According to the passage about breastfeeding a newborn, how long does each feeding last?

--- Passage Enclosed Below ---

Did you know that newborns needed feeding every 2 hours and that each feeding lasts around 20-30 mins? I learned this interesting fact when I was feeding my baby for the very first time. The most you can do when you are recovering from a surgery in between feedings is go pee. By the time you make your way to the loo and back, your baby is crying. By the time you soothe her, it’s time for another feed!
Baby’s first day out in the world is hard for her and you. But somehow the second day is worse. By the second night, the baby has fed enough times that your nipples are cracking. You are supposed to hold this new, delicate, squirming baby up so she can latch on to your breast when you can barely hold yourself up. Every feed is painful, every suck sending a shooting pain up your back.
It continued to be difficult for at least three weeks. The road to discovering that breastfeeding is the best way to bond with the baby was long and filled with moments when my baby and I learned from each other. Maybe some moms and babies are good at this instinctually and maybe those are the moms they show on TV. But most of us are not so fortunate.

--- End of Enclosed Passage ---
--- Data extract Enclosed Below ---

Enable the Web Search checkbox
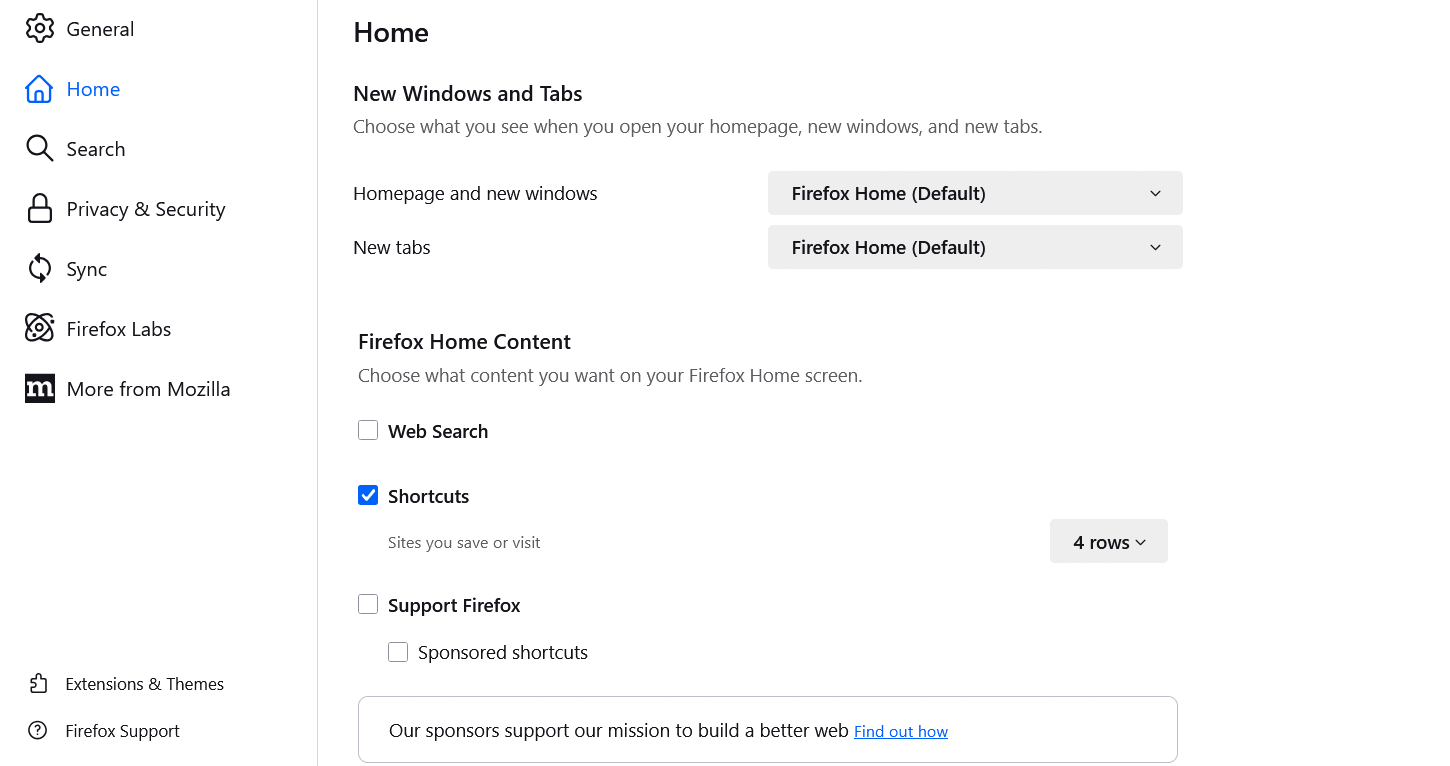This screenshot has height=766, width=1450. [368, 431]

--- End of Enclosed Data extract ---
--- Data extract Enclosed Below ---

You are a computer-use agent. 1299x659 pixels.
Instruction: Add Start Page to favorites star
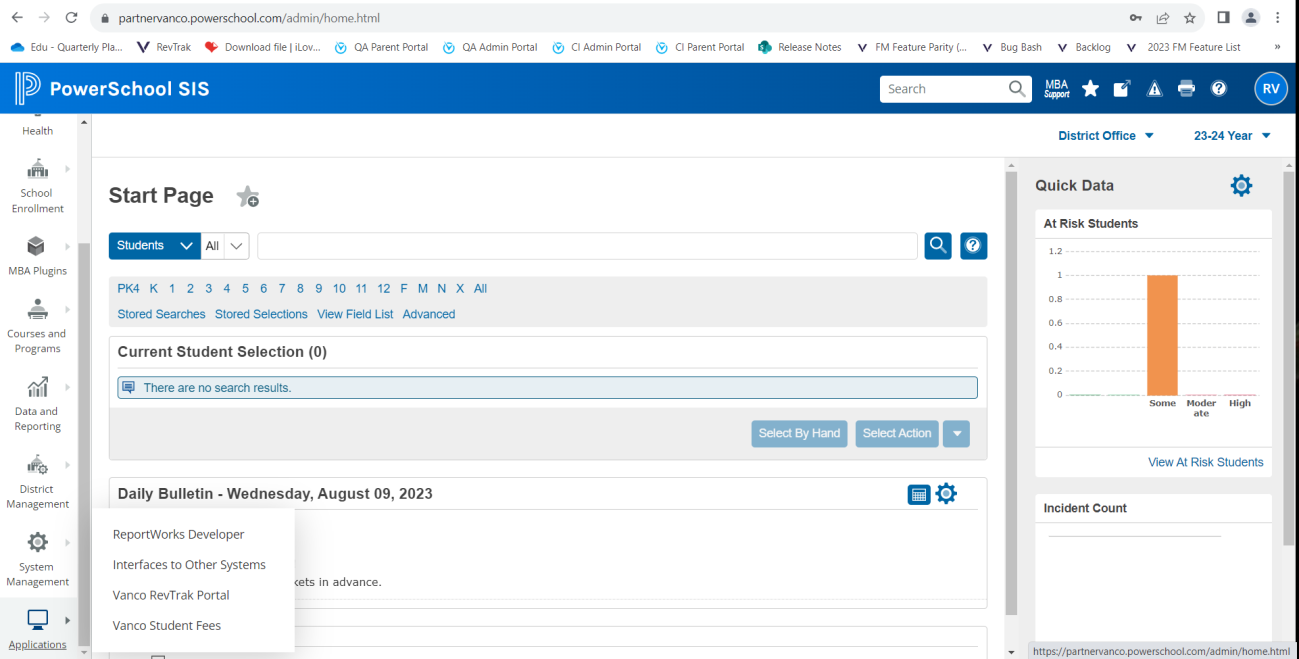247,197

--- End of Enclosed Data extract ---

▶ _Result for this exercise_
Each feeding lasts around 20-30 minutes.